Although the letter does not call on GAO to issue a report on its finding, it does ask GAO Comptroller General Gene Dodaro to expedite an investigation of NASA employees tasked with developing new human spaceflight plans. In the letter, the lawmakers assert NASA has failed to provide an answer to congressional staff inquiries submitted Feb. 22 about who is working on the new plans, how much of their workday is consumed by such tasks and from which payroll accounts the employees are being paid.

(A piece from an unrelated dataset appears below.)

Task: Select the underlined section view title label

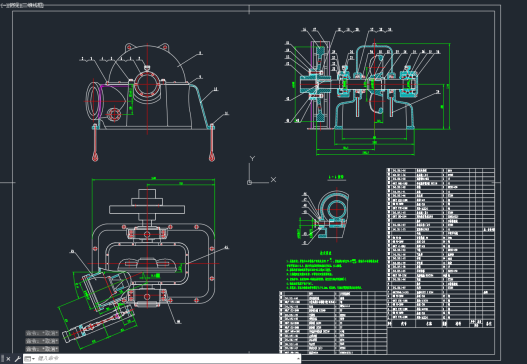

“This last point is important since it is unlikely that there is substantial payroll funding leftover from previous fiscal years,” the letter states. “If NASA’s actions do indeed comprise the initiation of a new program, and [2010] funds are being used to pay those personnel, NASA is in violation of the bill language and these planning activities must stop immediately.”
The letter instructs Dodaro to respond to the latter question “separate from the other aspects, with the goal of a conclusion in approximately 60 days, as opposed to the typical 100 to 120 days required.”